# Aim of the task
The data below holds a line containing "Task: Click the 登录 login button" and a line containing "Given: Click the KT badge on the 11GB plan"; please quote exactly those two lines and every line between them, and nothing else.

(Source records)
──────────

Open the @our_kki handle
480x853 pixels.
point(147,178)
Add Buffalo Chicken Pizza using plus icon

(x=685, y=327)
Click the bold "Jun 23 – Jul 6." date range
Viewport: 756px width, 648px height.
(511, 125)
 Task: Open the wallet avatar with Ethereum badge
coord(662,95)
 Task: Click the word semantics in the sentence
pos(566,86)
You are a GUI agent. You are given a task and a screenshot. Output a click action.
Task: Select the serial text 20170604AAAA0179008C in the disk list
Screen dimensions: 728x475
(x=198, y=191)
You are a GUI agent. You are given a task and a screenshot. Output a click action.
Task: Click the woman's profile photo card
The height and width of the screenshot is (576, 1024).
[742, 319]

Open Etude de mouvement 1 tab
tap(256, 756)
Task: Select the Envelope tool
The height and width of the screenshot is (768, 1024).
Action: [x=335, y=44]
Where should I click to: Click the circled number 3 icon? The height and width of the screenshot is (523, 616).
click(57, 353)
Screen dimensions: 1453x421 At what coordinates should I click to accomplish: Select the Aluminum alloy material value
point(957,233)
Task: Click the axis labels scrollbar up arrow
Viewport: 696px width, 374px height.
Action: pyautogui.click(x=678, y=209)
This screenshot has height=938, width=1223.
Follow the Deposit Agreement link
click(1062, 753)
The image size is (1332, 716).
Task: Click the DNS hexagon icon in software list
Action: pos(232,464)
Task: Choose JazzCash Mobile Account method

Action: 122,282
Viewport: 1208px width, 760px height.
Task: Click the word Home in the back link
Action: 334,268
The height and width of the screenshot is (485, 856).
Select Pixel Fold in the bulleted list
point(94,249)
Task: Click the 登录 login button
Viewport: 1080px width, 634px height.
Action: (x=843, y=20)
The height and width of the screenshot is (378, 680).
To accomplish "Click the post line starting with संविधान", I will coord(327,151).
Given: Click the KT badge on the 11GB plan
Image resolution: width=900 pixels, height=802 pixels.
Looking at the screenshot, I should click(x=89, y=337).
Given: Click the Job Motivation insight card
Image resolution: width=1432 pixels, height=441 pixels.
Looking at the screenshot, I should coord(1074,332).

──────────

# Worked solution
Task: Click the 登录 login button
Viewport: 1080px width, 634px height.
Action: (x=843, y=20)
The height and width of the screenshot is (378, 680).
To accomplish "Click the post line starting with संविधान", I will coord(327,151).
Given: Click the KT badge on the 11GB plan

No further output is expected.